[Saved entries]
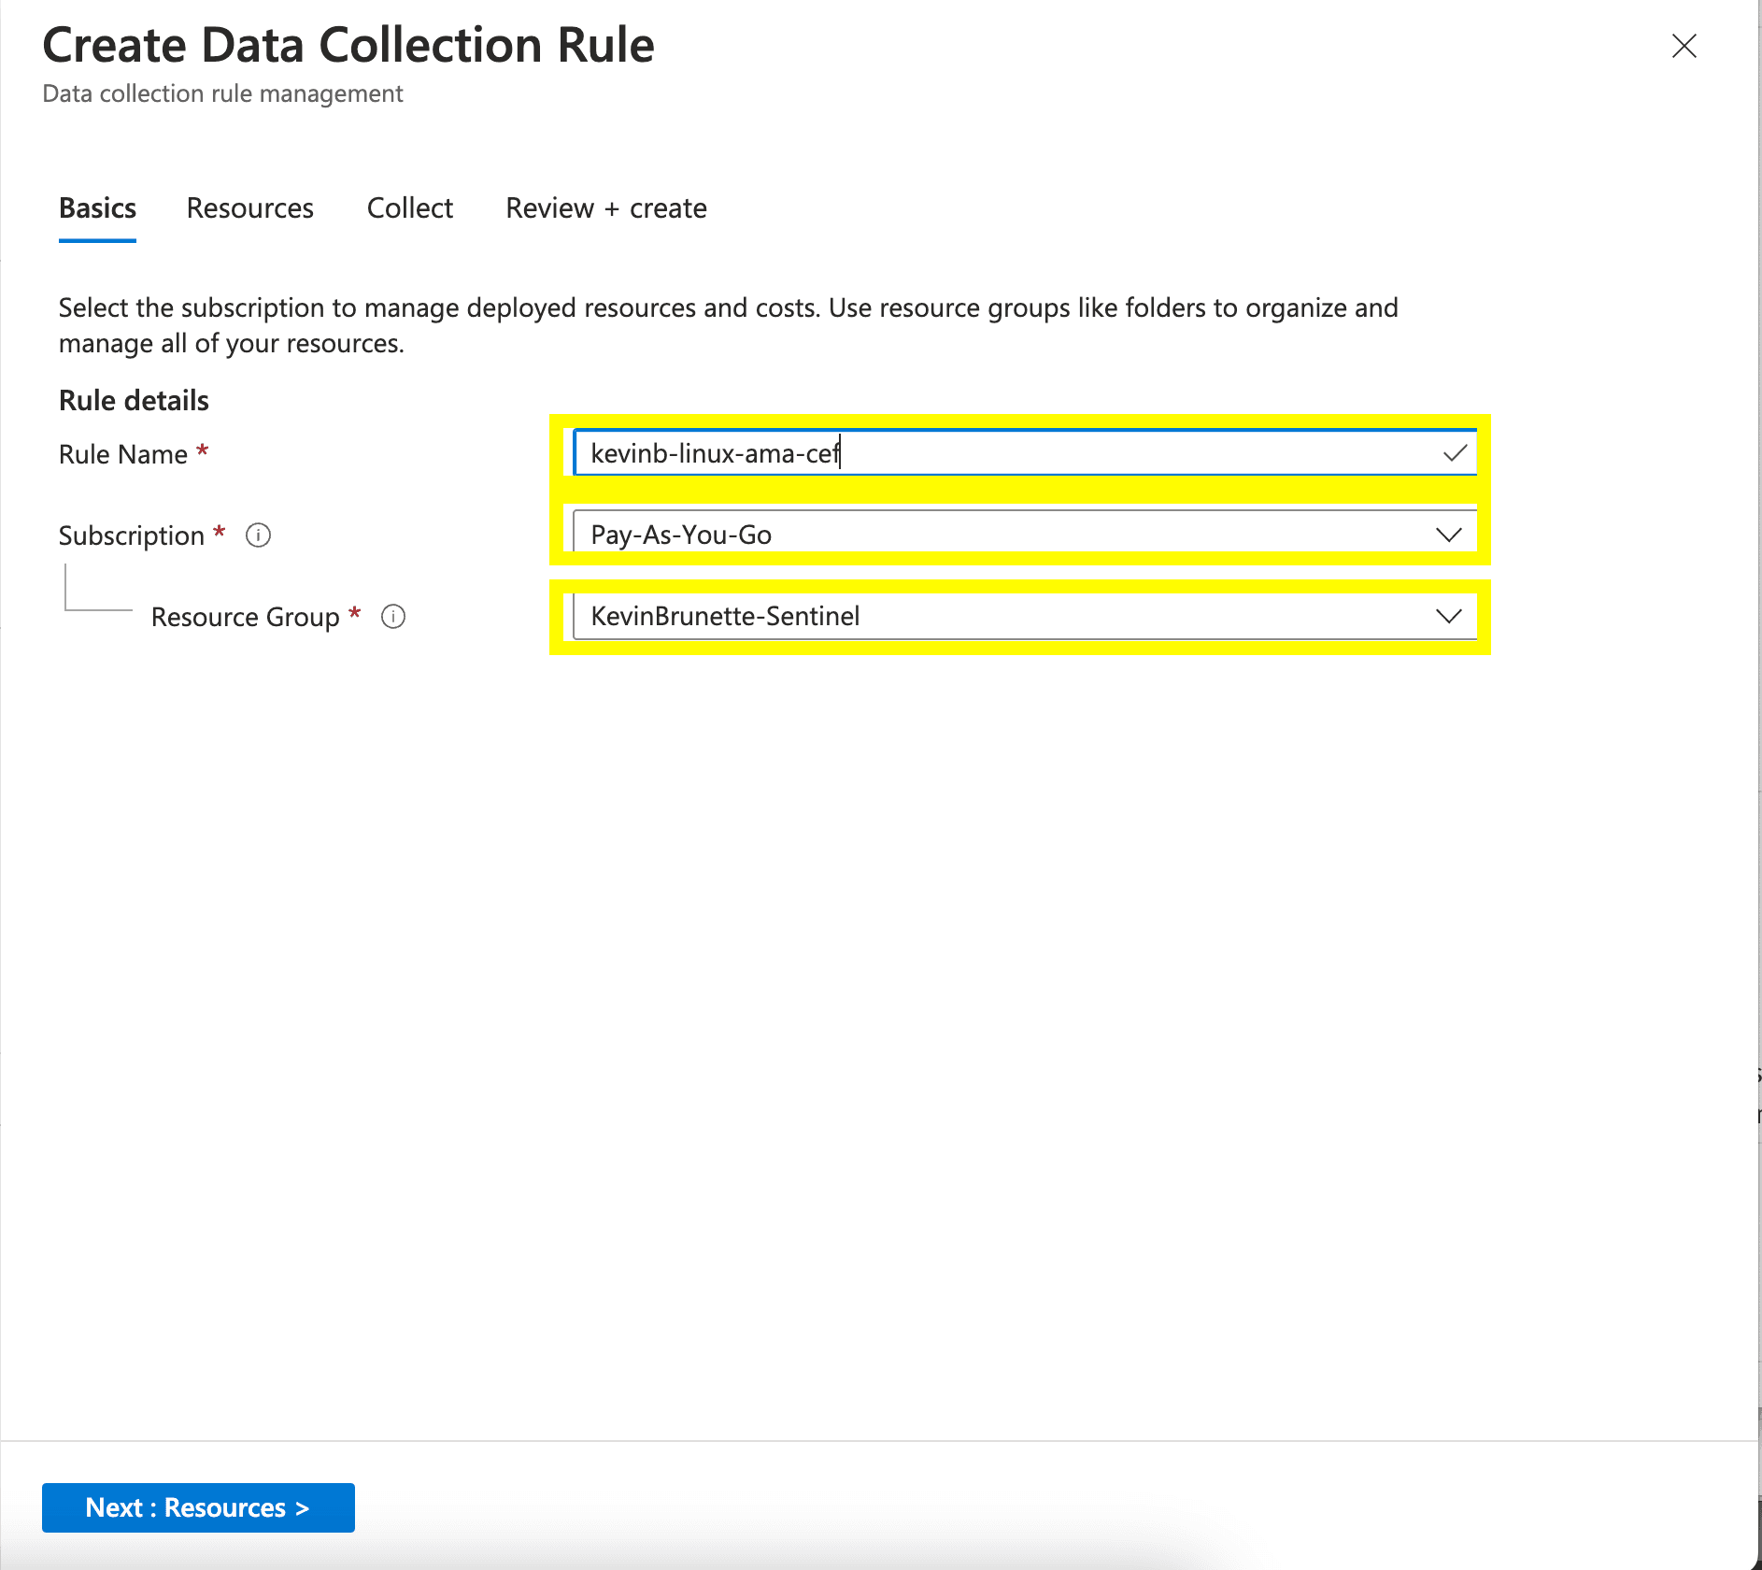Go to the Review + create tab

(605, 208)
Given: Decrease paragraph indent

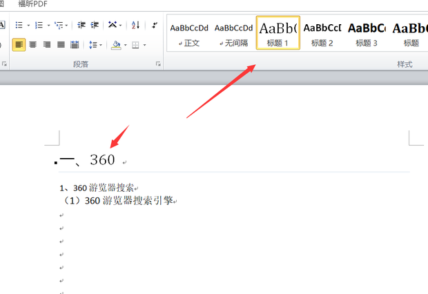Looking at the screenshot, I should tap(81, 26).
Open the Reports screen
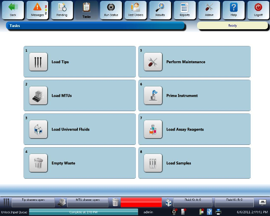The width and height of the screenshot is (270, 216). [185, 10]
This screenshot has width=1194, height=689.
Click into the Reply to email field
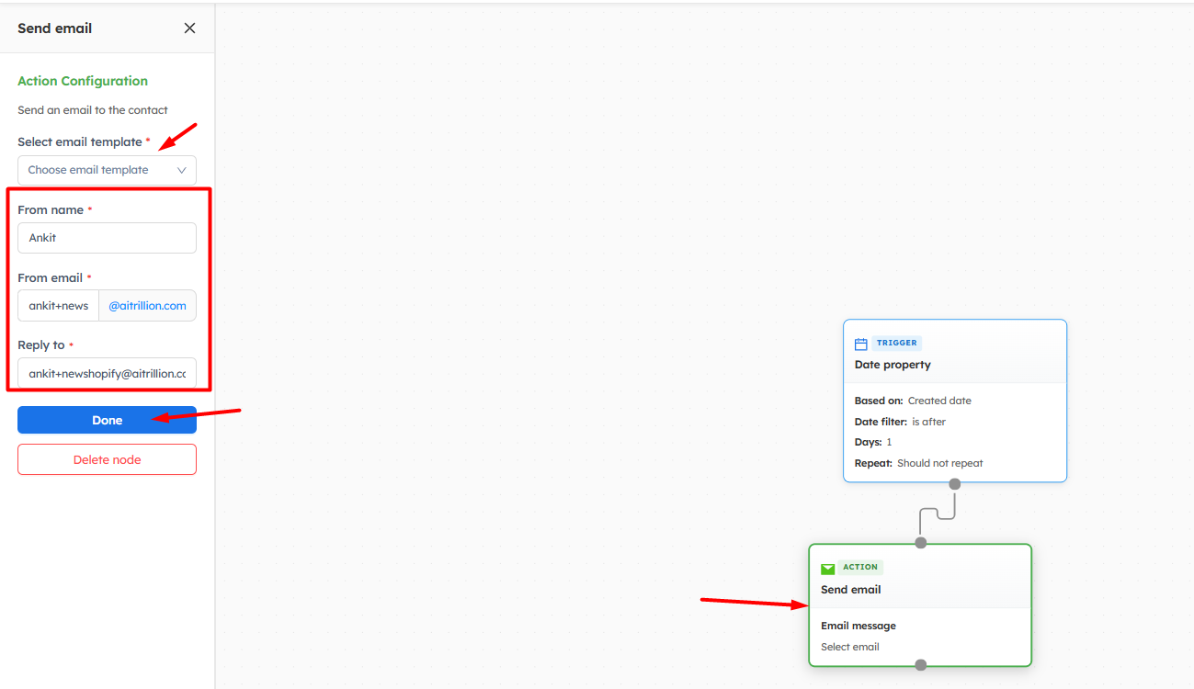(107, 374)
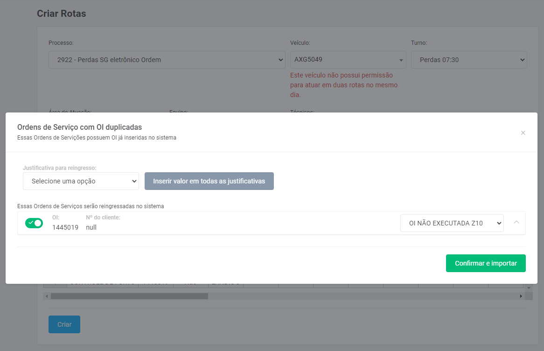Click the horizontal scrollbar thumb
544x351 pixels.
click(129, 296)
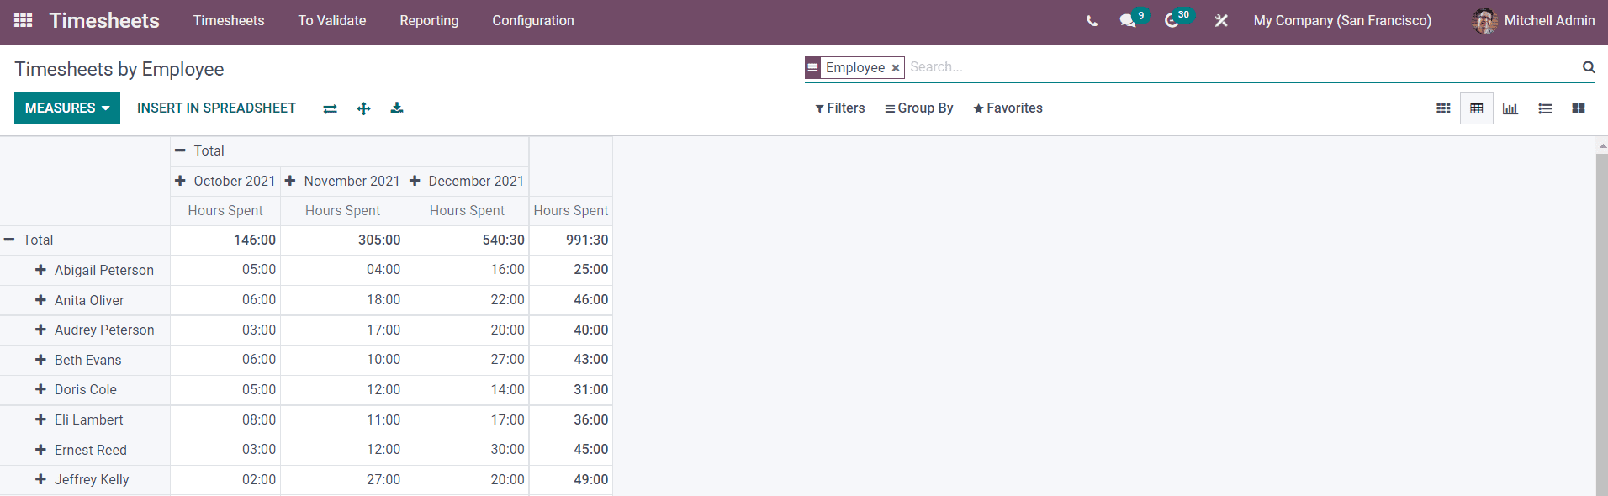Click the phone call icon
Screen dimensions: 1608x496
click(1092, 21)
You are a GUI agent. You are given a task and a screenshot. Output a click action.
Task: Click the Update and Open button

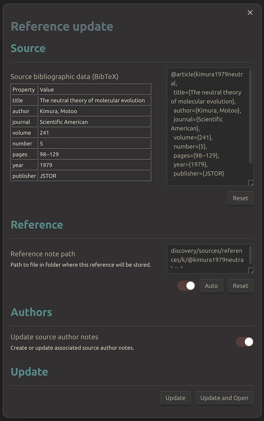tap(224, 398)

## Problem requirements
Copy exactly the lines that run from the one containing "This screenshot has width=1194, height=689." to the last line of the records, both included, and leave out every picture.

## Task result
This screenshot has width=1194, height=689.
Click into the Reply to email field
(107, 374)
Click the horizontal scrollbar thumb
544x351 pixels.
click(129, 296)
Click the phone call icon
Screen dimensions: 1608x496
click(1092, 21)
You are a GUI agent. You are given a task and a screenshot. Output a click action.
Task: Click the Update and Open button

tap(224, 398)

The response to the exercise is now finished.